A View From Anywhere: Assorted Poems
Three Sonnets
Natural Religion
A grizzled angler scans a murky stream
to gauge if it is worth his precious time.
He strokes his beard in thought, then finally deems
the spot a passable one, though not a prime.
His fingers ply, with acolyte finesse,
the liturgy of tacklebox and pole,
and like a true believer, he heeds less
the gestures than what they say to his soul.
Casting his line, he settles in his boots,
awaiting the old communion with all
the shrewd and patient huntsmen of his roots:
that moment when the hunt becomes a haul…
...and so that graying fisherman remained.

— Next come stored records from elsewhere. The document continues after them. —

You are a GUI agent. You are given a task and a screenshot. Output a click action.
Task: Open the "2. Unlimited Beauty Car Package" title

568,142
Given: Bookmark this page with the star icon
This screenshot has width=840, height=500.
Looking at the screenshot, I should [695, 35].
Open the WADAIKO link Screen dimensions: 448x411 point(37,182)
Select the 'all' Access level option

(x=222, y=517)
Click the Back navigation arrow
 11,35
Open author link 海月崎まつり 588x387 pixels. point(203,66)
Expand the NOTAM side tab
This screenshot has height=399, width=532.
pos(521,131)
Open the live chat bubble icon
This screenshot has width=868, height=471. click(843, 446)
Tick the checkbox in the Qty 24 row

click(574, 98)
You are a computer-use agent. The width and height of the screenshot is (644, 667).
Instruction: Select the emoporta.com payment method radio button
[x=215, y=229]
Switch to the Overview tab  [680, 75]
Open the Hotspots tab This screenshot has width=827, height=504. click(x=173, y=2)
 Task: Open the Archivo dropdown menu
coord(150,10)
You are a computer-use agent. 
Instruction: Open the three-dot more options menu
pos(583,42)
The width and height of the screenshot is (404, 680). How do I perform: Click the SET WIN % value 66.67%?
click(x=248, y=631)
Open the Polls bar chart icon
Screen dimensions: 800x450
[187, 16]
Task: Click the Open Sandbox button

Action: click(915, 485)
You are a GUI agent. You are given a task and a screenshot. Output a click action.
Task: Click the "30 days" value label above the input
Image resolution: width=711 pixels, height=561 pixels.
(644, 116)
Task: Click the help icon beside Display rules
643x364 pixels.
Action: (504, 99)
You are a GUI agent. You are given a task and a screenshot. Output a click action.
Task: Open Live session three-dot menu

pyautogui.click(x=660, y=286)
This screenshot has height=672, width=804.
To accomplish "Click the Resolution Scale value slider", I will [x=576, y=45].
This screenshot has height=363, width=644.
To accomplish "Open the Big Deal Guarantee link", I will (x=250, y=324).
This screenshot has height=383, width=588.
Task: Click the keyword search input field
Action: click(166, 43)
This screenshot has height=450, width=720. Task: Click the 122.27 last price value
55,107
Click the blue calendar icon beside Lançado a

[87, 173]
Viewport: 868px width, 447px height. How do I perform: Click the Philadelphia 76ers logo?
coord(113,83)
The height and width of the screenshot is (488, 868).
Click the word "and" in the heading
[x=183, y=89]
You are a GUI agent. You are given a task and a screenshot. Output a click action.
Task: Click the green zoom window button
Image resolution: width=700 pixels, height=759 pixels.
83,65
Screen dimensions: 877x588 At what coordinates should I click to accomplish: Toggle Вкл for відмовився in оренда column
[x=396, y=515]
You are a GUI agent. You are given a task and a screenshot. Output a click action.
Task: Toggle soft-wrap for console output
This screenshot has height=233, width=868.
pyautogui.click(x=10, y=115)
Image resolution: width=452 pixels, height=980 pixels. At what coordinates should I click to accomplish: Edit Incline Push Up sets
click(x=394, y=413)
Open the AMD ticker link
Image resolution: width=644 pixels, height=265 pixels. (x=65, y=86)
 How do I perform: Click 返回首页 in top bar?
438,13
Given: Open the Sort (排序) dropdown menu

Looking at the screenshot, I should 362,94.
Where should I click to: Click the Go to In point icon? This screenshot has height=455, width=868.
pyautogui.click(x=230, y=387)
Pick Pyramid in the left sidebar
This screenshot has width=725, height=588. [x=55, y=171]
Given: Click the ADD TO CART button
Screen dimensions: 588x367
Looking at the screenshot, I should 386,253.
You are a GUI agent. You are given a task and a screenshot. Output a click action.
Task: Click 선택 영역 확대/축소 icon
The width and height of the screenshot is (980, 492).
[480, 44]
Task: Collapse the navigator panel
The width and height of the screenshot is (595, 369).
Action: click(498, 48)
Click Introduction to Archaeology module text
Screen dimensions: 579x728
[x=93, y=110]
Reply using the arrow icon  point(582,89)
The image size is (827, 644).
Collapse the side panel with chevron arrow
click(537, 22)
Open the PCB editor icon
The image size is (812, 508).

The spot was bare; communion never came.
Arguing the Merits of Realism
My inner voice that never stops for breath
groans as she rhetorically inquires,
“But why encourage the culture of death
so many modern artists desire?”
If I allow that inner voice to speak,
I think I'd snap, “The world is dark and light,
a chiaroscuro of the bright and bleak;
you cannot call it day till after night.”
But even though her question pissed me off,
her staring eyes are winsomely sincere,
and sometimes shine so earnestly and soft
I almost think my thinking too severe…
So I don't grant my inner voice his say,
for she might roll those eyes and look away.
Small Talk
I tend to pray and run when Mass is done,
before the crowd congeals to clog the door
and mingle, munching donuts in the sun.
I fear I’m judged — but fear the small talk more.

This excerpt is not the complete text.